Cocobolo is oily in look and feel. This oil lends a strong, unmistakable floral odor even to well seasoned wood and occasionally stains the hands with prolonged exposure. Standing up well to repeated handling and exposure to water, a common use is in gun grips and knife handles. It is very hard, fine textured and dense, but is easily machined, although due to the abundance of natural oils, the wood tends to clog abrasives and fine-toothed saw blades, like other very hard, very dense tropical woods. Due to its density and hardness, even a large block of the cut wood will produce a clear musical tone if struck. Cocobolo can be polished to a lustrous, glassy finish. The high natural oil content of the wood makes it difficult to achieve a strong glue joint, and can inhibit the curing of some varnishes, particularly oil based finishes.
Cocobolo is yielded by two to four closely related species of the genus Dalbergia, of which the best known is Dalbergia retusa, a fair-sized tree, reported to reach 15–25 m in height and diameter of one foot: this is probably the species contributing most of the wood in the trade. Because of the wood's beauty and high value, the trees yielding this wood have been heavily exploited: they are rare outside of national parks, reserves and plantations. Only relatively small amounts of this prized wood reach the world market and it is expensive.
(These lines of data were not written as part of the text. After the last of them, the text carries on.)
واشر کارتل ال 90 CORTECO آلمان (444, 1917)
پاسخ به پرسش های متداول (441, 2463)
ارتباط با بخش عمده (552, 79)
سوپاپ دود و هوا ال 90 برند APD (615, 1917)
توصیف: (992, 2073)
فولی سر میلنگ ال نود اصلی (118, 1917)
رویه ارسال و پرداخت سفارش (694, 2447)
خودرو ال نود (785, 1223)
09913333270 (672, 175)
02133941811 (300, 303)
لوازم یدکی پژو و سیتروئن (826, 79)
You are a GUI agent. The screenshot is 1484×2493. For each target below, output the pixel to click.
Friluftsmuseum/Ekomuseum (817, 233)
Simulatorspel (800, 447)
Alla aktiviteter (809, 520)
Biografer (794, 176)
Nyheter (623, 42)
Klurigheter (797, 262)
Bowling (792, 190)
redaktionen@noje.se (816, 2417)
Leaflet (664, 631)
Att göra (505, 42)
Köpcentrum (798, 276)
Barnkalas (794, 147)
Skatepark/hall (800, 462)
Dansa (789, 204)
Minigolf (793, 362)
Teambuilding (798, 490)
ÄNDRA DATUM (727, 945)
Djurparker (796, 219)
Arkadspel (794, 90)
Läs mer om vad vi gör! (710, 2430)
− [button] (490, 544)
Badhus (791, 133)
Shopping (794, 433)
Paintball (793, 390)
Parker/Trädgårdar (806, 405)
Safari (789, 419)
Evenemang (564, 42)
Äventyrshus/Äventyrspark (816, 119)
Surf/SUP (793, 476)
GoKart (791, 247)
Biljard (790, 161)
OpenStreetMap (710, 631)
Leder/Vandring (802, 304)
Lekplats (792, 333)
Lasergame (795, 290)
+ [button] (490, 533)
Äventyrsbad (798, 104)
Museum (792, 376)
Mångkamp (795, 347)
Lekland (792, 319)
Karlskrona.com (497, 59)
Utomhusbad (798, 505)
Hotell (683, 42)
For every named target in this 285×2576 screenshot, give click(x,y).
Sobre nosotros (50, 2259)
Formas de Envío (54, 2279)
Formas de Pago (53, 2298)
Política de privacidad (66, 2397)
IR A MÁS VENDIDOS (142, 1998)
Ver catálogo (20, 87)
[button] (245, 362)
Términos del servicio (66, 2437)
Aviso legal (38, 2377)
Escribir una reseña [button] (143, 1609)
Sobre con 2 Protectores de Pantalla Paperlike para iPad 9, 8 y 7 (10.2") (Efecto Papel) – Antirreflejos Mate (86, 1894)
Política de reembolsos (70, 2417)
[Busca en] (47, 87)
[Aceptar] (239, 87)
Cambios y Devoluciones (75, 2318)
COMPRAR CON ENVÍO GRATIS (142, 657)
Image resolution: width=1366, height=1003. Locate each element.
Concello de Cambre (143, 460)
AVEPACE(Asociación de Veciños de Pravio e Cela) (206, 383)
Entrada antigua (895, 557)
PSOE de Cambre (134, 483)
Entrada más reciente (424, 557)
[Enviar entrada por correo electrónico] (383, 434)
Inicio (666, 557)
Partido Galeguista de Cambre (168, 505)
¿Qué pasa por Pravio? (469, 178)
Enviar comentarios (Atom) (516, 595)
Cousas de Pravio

Besides its use in gun grips and knife handles, cocobolo is favored for fine inlay work for custom high-end cue sticks, police batons, pens, brush backs, and musical instruments, especially guitars, drums and basses. Alembic Inc considers cocobolo to be its house wood, and many famous players such as Stanley Clarke use such basses. Jerry Garcia's Tiger (guitar) has a cocobolo top and back. Most recently acoustic guitars are being made from cocobolo due to limitations in certain tonewoods. Companies like Ibanez and Dean Guitars have launched an exotic wood series featuring cocobolo and other exotic woods (those there are laminates, with a cocobolo veneer). PRS and Taylor guitars have also used solid cocobolo for back and side sets on their higher end models. Cocobolo is growing in popularity among smaller builders, due to its great acoustic properties much like Brazilian rosewood, and for the fact that it is much more aesthetically pleasing than other more readily available rosewood species such as East Indian rosewood. Some woodwind instruments, such as clarinets, oboes, and bagpipes, have been successfully made using cocobolo instead of the normal grenadilla (African blackwood). More uses include decorative and figured veneers, bowls, jewelry boxes, luxury pens, duck and goose calls, and other expensive specialty items. Some cocobolo has a specific gravity of over 1.0, and will sink in water.
In 2012, C. F. Martin & Co. released a limited-edition guitar in conjunction with performing artist John Mayer. The 00-45SC (SC standing for "Stagecoach") is limited to 25 pieces and features cocobolo back and sides.
Care must be used when cutting cocobolo, as the wood's oils can induce allergic reactions if inhaled or exposed to unprotected skin and eyes. A dust collection system, coupled with the use of personal protective equipment such as respirators, is highly recommended when machining this wood.
Woods with an oily content, such as cocobolo, can achieve better gluing strength by wiping the surface of both pieces being glued with acetone first. After the acetone has dried, the piece is glued as normal.
Logs, sawn wood and veneer sheets from the Guatemalan populations of Cocobolo (Dalbergia retusa), have been listed under CITES Appendix III[clarification needed] since 2008. In 2011, Panama extended that listing to include all products except seeds and pollen and finished products packaged and ready for retail trade.
For the March 2013 CITES Conference of Parties, Belize has proposed uplisting Cocobolo to Appendix II[clarification needed].